Text and item location entries:

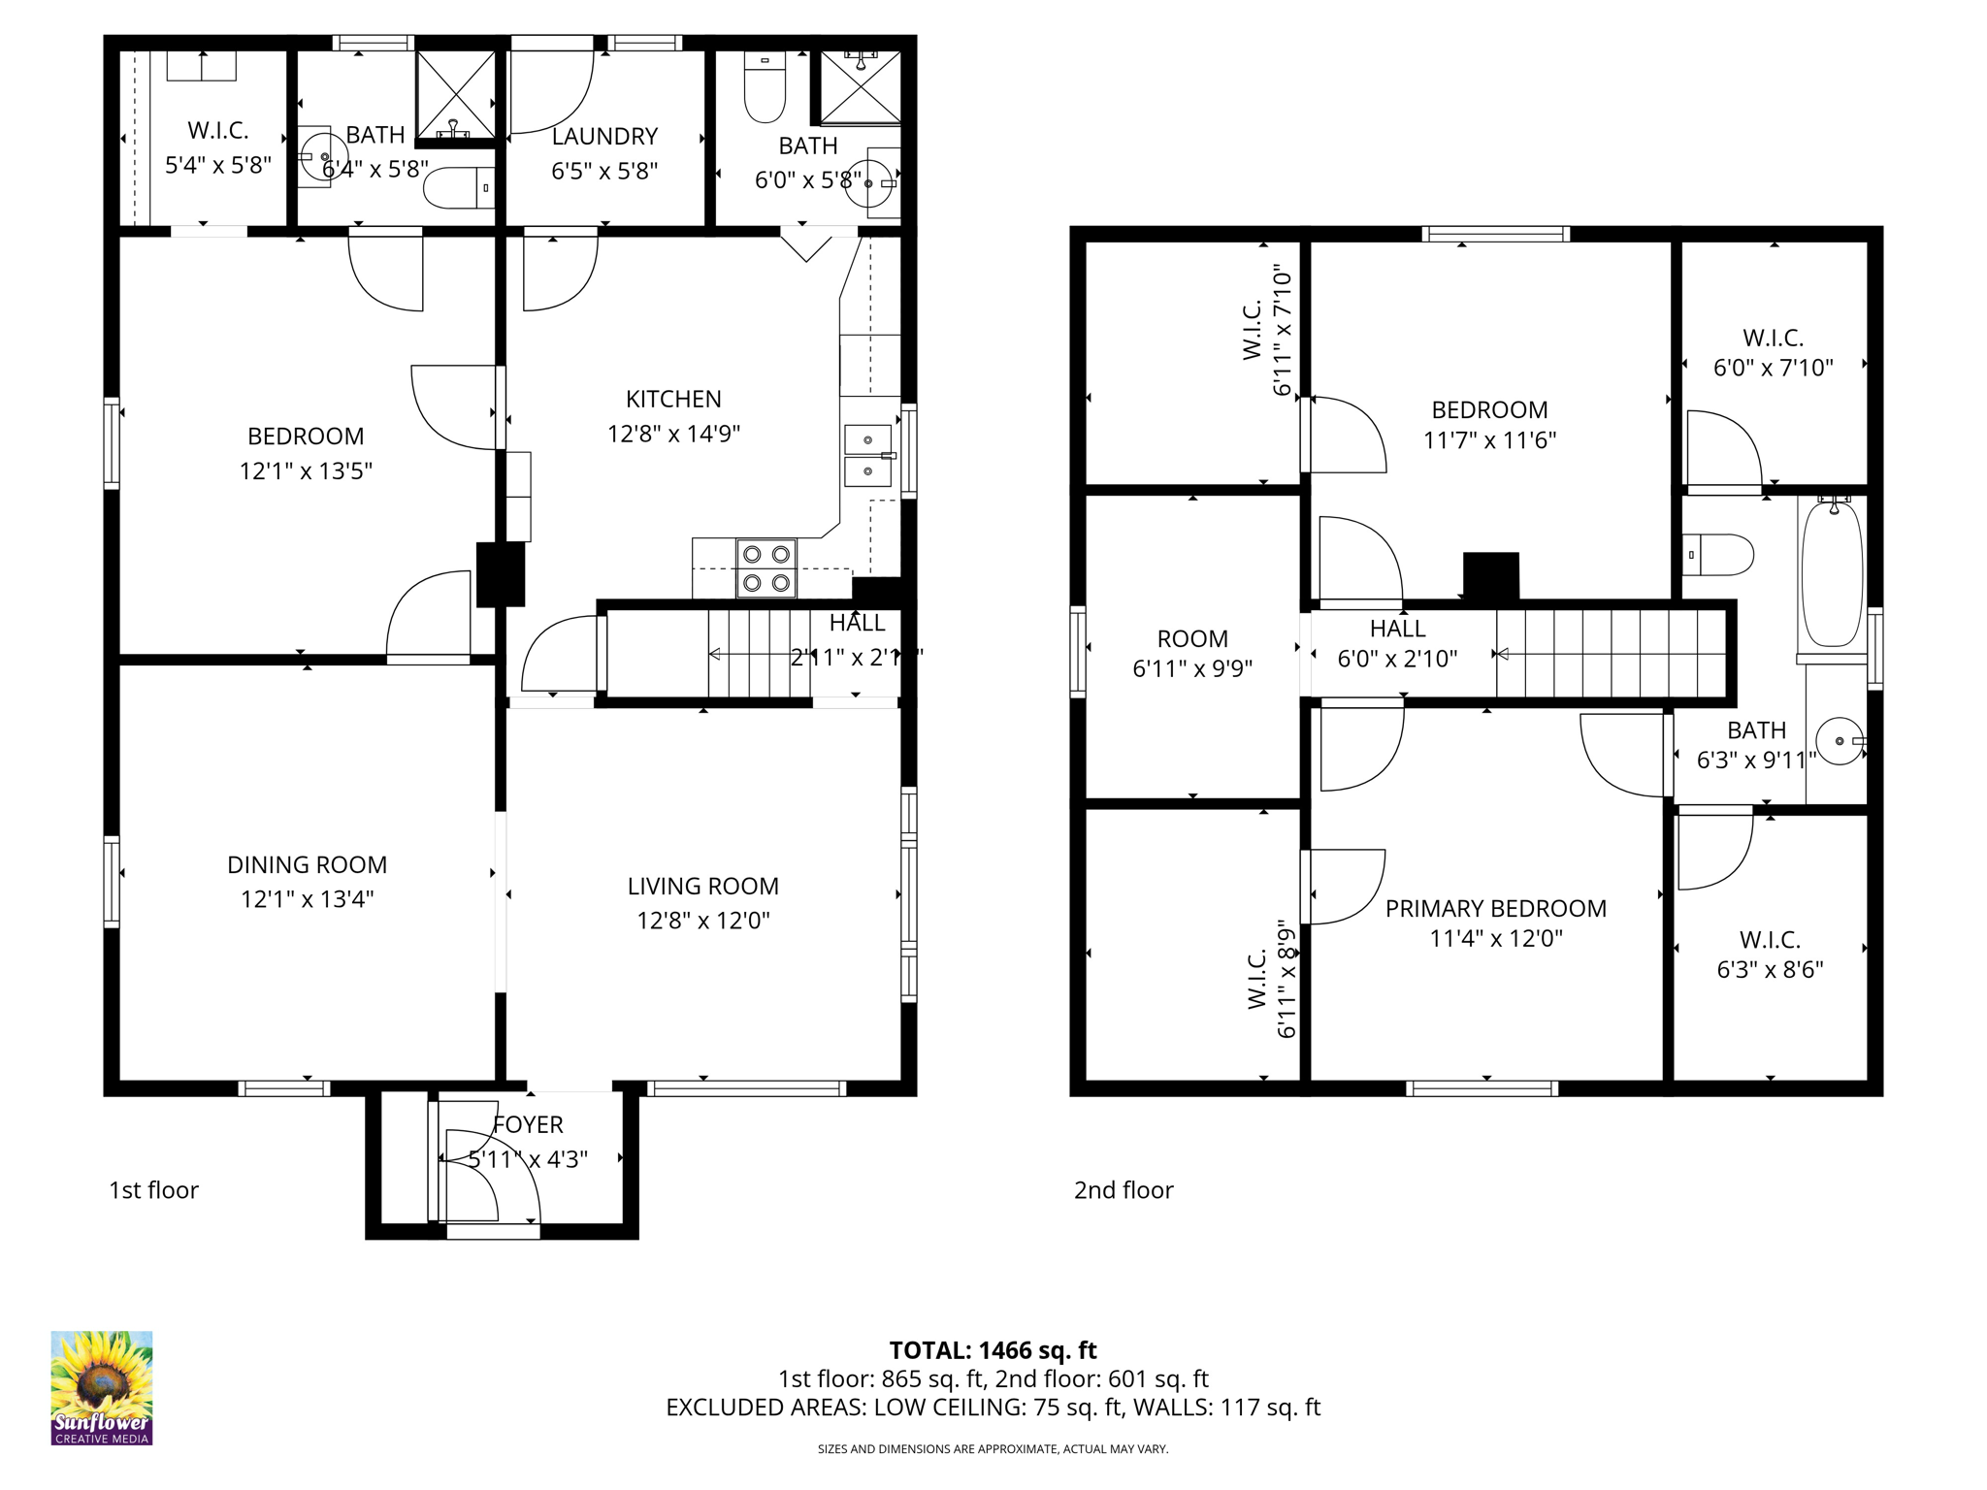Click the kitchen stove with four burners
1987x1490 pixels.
[766, 568]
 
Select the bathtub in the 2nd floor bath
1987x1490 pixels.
[1832, 574]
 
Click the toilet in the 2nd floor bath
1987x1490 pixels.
[1718, 555]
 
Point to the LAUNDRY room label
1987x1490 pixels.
[604, 137]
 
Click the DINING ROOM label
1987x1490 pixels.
[307, 864]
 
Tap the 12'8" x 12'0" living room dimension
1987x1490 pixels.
[702, 920]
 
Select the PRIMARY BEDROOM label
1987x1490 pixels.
[1495, 908]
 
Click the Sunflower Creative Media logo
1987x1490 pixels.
[102, 1387]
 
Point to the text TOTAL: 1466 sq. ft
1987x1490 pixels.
[993, 1349]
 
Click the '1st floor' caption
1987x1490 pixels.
[153, 1190]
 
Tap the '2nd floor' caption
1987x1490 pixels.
[1123, 1190]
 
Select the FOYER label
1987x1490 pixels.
[528, 1124]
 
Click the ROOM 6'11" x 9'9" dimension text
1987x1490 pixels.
[1192, 668]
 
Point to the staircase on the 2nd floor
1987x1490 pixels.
[1611, 653]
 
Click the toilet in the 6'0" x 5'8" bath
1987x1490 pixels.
[765, 88]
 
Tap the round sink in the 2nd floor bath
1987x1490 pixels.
[1840, 741]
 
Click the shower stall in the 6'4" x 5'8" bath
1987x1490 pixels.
[455, 94]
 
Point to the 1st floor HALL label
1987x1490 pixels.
[857, 623]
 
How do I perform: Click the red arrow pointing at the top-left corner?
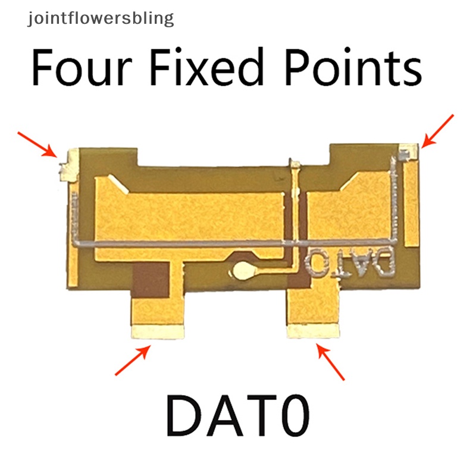(x=37, y=144)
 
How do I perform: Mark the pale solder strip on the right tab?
(x=313, y=331)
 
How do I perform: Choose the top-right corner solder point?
(x=409, y=151)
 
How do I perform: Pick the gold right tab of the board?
(x=314, y=306)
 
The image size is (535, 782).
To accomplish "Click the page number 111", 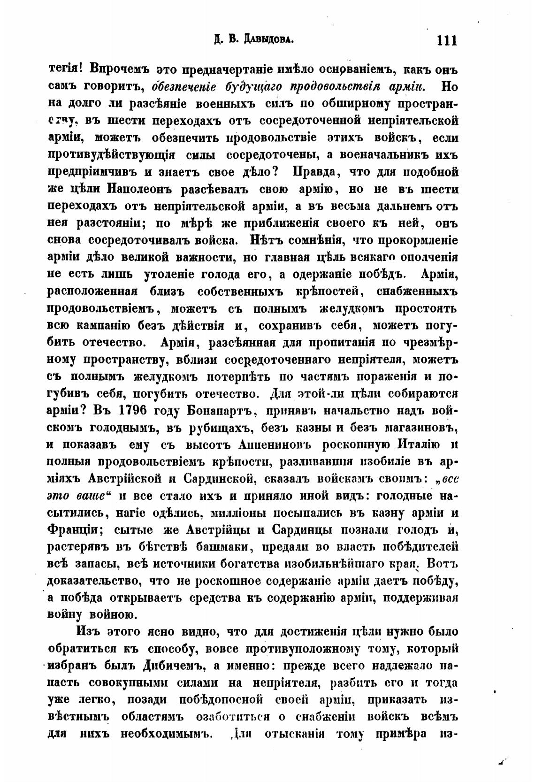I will pos(446,40).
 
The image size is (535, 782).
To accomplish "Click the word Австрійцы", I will pos(219,529).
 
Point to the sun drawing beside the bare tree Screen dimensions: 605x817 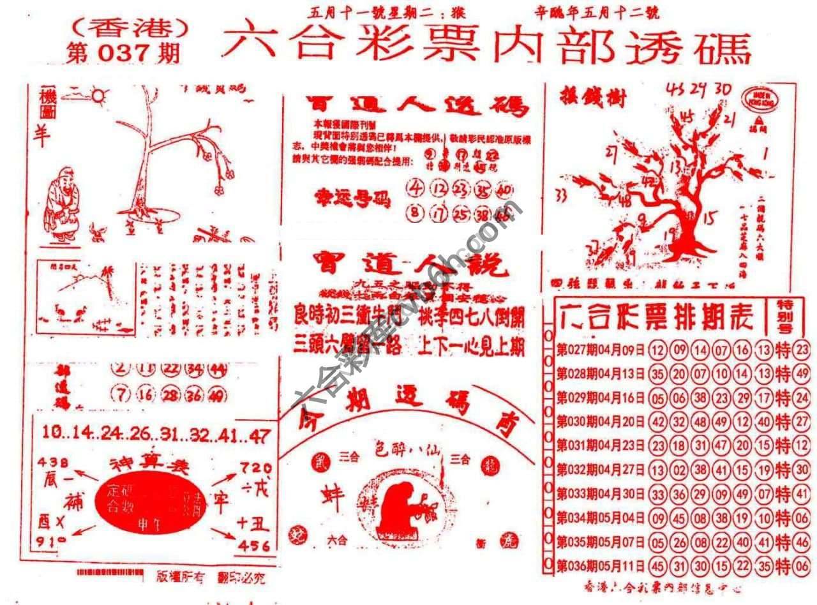tap(98, 96)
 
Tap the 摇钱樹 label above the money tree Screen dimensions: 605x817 tap(585, 99)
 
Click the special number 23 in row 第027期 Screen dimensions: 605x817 tap(802, 350)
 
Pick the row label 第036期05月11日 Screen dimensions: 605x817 tap(601, 565)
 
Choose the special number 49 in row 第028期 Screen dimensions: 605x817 tap(802, 373)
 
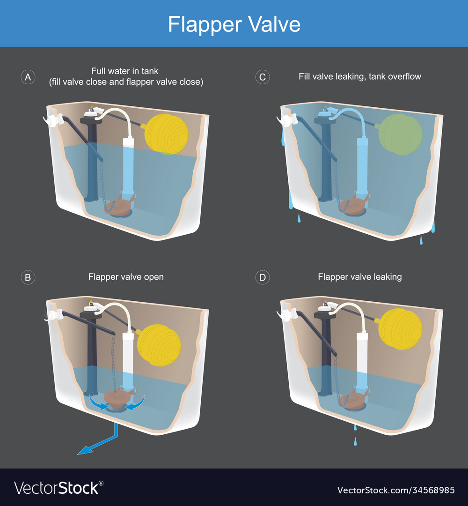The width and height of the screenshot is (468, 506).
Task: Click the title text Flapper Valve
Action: (x=234, y=24)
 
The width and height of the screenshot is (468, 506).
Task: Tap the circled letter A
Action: (x=28, y=77)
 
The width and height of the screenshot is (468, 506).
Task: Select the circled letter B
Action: (x=28, y=277)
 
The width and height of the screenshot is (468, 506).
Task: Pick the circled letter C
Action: (x=263, y=77)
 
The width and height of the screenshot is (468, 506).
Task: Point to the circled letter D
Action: (x=263, y=277)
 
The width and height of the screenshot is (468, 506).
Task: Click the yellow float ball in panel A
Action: (x=166, y=134)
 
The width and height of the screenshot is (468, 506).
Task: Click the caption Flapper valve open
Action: (x=126, y=277)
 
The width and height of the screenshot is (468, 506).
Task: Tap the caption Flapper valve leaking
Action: (x=359, y=277)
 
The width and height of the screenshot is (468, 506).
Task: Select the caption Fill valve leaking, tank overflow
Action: (x=359, y=76)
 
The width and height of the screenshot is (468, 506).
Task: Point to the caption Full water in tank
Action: (x=124, y=71)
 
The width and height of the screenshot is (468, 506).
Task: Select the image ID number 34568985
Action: (x=396, y=490)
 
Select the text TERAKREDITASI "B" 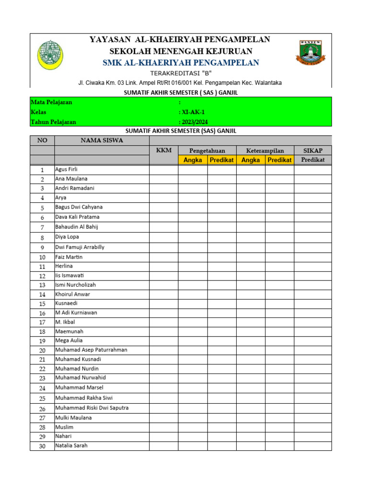tap(181, 73)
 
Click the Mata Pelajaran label tap(52, 103)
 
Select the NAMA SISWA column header tap(102, 140)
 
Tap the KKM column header tap(164, 151)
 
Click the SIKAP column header tap(313, 151)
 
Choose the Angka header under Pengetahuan tap(193, 160)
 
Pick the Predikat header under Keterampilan tap(279, 160)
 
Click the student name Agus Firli tap(66, 170)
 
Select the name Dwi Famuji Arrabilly tap(80, 247)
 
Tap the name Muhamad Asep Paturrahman tap(92, 350)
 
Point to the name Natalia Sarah tap(71, 445)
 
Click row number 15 tap(42, 304)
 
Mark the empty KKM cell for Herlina tap(164, 266)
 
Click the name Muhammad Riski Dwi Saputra tap(92, 408)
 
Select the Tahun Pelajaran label tap(54, 122)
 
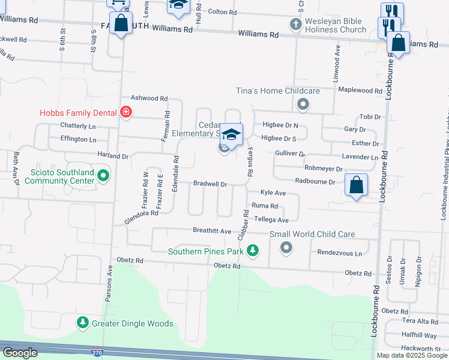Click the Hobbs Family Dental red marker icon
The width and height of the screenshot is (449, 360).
(x=125, y=112)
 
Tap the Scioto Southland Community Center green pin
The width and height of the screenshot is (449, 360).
(x=103, y=175)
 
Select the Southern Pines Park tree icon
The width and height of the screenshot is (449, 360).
(x=253, y=250)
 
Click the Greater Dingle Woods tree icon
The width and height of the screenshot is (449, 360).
(x=83, y=323)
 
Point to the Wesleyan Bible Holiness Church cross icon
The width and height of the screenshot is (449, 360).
(x=294, y=24)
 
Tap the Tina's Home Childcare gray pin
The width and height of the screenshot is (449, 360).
(x=303, y=105)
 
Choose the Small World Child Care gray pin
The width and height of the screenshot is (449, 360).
(x=286, y=247)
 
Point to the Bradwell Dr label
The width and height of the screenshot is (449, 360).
(x=209, y=184)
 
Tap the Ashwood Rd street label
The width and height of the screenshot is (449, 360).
(x=149, y=98)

The task
Can you lay out the part of the material that opens with the line containing "Select the bathtub in the 2nd floor bath" and closes with the line containing "[528, 1124]" as a JSON list of strings, one string per line, with blank lines left out and nothing else included?

Complete output
[
  "Select the bathtub in the 2nd floor bath",
  "1987x1490 pixels.",
  "[1832, 574]",
  "Click the toilet in the 2nd floor bath",
  "1987x1490 pixels.",
  "[1718, 555]",
  "Point to the LAUNDRY room label",
  "1987x1490 pixels.",
  "[604, 137]",
  "Click the DINING ROOM label",
  "1987x1490 pixels.",
  "[307, 864]",
  "Tap the 12'8\" x 12'0\" living room dimension",
  "1987x1490 pixels.",
  "[702, 920]",
  "Select the PRIMARY BEDROOM label",
  "1987x1490 pixels.",
  "[1495, 908]",
  "Click the Sunflower Creative Media logo",
  "1987x1490 pixels.",
  "[102, 1387]",
  "Point to the text TOTAL: 1466 sq. ft",
  "1987x1490 pixels.",
  "[993, 1349]",
  "Click the '1st floor' caption",
  "1987x1490 pixels.",
  "[153, 1190]",
  "Tap the '2nd floor' caption",
  "1987x1490 pixels.",
  "[1123, 1190]",
  "Select the FOYER label",
  "1987x1490 pixels.",
  "[528, 1124]"
]